> _Tasks_:
a) Translate this sentence from the passage on effective strategy into Spanish: "Effective strategy requires a significant investment."
b) Reproduce the stretch of the passage on effective strategy from "It must be shrewd" through "of effective strategy." without changing anything.

The Five Features of Effective Strategy

The Five Features of Effective Strategy

The business climate no longer suffers fools.  

That’s what it feels like. New and complex technologies, the frenetic pace of innovation, the race to remain relevant in a culture where longevity is increasingly rare. It can sometimes feel hard to get a grasp on, like a handhold on a rock-climbing route that’s just out of reach. 

But a handhold that proves temporarily elusive doesn’t mean that you won’t ultimately grab it. It just means that you need to recalibrate your approach.

You have to locate the right route and execute the right strategy, that sublime mix of planning, tactics, and implementation that’ll position you perfectly for your next move.  

This is because a fundamental truth of today’s commerce ecosystem is that every one of your strategies, be it your customer-acquisition strategy, product strategy, marketing strategy, brand strategy, launch strategy, or pricing strategy, has to be extraordinarily smart if you’re going to compete in a marketplace that is less and less tolerant of unsophisticated approaches. 

But smart doesn’t have to mean complicated. It also doesn’t have to mean trendy. Your strategy can be anti-complication, anti-feature, or even anti-trend.

However, what it can’t be is unconsidered.

It must be shrewd and crafty and calculated. 

So, in an effort to shed some light on whether your strategy is moving in the right direction, here are five characteristics of effective strategy.

 

Effective strategy is ruthlessly honest.

There’s a balance here that needs to be attempted—a balance between reaching past what you know is capable and stopping short of what you’re clearly incapable of achieving. 

It seems simple, but this discernment is hard to come by. Leaders are visionary by nature, which means they can be disconnected from reality.

On the other hand, strategists are logical, which means they can be disconnected from blue sky thinking. 

The key is to find that middle place where both the leader and the strategist feel slightly uncomfortable. 

That’s the sweet spot where effective strategy really takes shape.  

 

Effective strategy takes time and intellectual rigor to identify and implement, and it’s not in anyone’s best interest to rush it. 

Sure, time is of the essence. It’s never not of the essence. Everything needs to be done now, or even yesterday. 

But the reality is that effective strategy, which is the only kind of strategy that matters, takes a certain amount of time to create. It’s often not fast. And that’s a good thing.  

Even if the germ of your strategy comes quickly, it should still take a fair amount of time to validate, even if that validation comes solely from within your organization and not from a third-party source.

Having someone outside of your department, or at least outside of your team, take an objective view of your strategy is crucial. 

And, frankly, it takes time to do that.

Embrace it.   

 

Effective strategy requires a significant investment. 

Sometimes the investment is pecuniary. Other times, it’s an investment paid with people’s time. In either case, effective strategy requires a commitment of resources. 

That investment will be more or less depending on what you’re trying to achieve, but it’s unwise to think that it won’t need people or dollars or both.

> _Extracted information_:
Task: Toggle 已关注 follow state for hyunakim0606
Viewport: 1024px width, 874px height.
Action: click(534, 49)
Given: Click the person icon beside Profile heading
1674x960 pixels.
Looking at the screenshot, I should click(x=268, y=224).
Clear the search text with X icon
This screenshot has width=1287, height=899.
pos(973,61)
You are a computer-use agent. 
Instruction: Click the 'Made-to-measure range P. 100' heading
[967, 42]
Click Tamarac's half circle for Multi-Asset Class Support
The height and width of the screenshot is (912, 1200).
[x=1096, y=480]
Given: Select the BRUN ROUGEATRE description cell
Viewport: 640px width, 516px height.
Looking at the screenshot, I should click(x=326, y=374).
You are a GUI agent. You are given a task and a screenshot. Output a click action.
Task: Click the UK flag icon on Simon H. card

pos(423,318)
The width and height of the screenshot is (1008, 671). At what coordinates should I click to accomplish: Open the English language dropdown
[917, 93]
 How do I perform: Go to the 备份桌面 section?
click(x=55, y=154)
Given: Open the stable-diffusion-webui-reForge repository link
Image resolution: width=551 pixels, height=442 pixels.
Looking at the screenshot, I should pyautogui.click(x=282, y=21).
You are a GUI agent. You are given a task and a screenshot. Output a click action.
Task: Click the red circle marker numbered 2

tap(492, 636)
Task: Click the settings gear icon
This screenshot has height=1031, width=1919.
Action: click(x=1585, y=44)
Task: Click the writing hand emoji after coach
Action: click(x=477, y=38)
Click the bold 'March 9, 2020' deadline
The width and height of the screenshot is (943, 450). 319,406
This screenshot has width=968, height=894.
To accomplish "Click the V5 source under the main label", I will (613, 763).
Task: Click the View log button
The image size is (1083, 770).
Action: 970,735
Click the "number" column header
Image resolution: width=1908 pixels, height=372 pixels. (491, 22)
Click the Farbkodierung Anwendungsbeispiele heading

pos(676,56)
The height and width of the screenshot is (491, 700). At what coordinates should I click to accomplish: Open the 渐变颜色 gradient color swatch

> _Results for each task_:
a) La estrategia eficaz requiere una inversión significativa.

b)
It must be shrewd and crafty and calculated. 

So, in an effort to shed some light on whether your strategy is moving in the right direction, here are five characteristics of effective strategy.